This is how that looks:

kg download
1 Like

Thanks Jeremy! Will do that going forward.

You can edit your current post as well there is a pencil icon at the bottom

image

Thanks Kevin! I just did that and hope that it is ok now.

1 Like

I keep getting list index out of range errors. I’ve tried switching the competition between dog-breed-identification and planet-understanding-the-amazon-from-space. I’m pretty sure I"m using the correct username and pass.

I also accepted the competition terms.

Try pip install kaggle-cli --upgrade.

1 Like

Thank you! A definite improvement from the earlier error. However it now tells me that the file resolves to an html document rather than a file. I’m fairly certain I’ve accepted the competition terms…

Edit: resolved the issue. I was using my kaggle username instead of the email address I used to sign up.

Future users might try
kg config –u <your email you signed up with> -p <your password> -c <competition name>

4 Likes

Thanks Tom! I have edited my original post reflect that username is most likely your email.

thank you very much. FYI… planet data requires 100G (60G after cleaning up tar files).

You probably only need the .jpg.tar.7z files for Jeremy’s notebook. Its much more reasonable in size 600MB each for the zipped train / test images.

1 Like

Yeah I don’t think anyone in the competition found the tif files useful, so don’t worry about getting them.

as I’ve been waiting 5 minutes to p7zip the tif files…

So then all we need is:

test-jpg-additional
test-jpg
test_v2_file_mapping.csv
train-jpg
train_v2.csv

Is that all the files I should need for this competition?

Are these .torrent files anything to pay attention to?

2 Likes

Yup that’s at.
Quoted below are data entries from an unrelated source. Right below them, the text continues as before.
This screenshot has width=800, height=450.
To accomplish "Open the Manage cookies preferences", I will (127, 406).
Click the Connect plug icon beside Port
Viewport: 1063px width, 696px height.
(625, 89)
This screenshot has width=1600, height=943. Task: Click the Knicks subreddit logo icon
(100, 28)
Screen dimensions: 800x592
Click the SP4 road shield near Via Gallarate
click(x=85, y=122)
You don’t need the torrent files - that’s just an alternative download method.

Is it faster or what would be the advantage of those?
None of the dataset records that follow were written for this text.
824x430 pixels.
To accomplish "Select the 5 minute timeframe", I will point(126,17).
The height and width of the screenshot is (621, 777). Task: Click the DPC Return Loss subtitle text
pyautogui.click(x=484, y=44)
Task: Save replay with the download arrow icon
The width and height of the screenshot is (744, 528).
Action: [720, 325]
Probably no advantage at this stage - here’s some info about it if you’re interested: https://www.techsupportalert.com/what-is-bittorrent . Largely it’s to benefit Kaggle, but it’s only helpful when a competition is active and busy.

2 Likes

Ahh… I forgot… thanks…

I thought I would avoid the download issue by using the Crestle pre-loaded files, but then ran into the problem that the test images seem not to have been uploaded there.

So I got the two 7zip files loaded up, but then can’t seem to extract them with the commands they provided on the data page for the competition.

I tried re-installing 7zip but ran into some weird dependency issue – something about the version of lxml being wrong.

Is there any other unzipper that can be used to extract the tar file?

Appreciate any advice :slight_smile:

Hi Maureen, Are you trying to unzip in crestle or in AWS?

Hi, @pnvijay, I’m trying to unzip n Crestle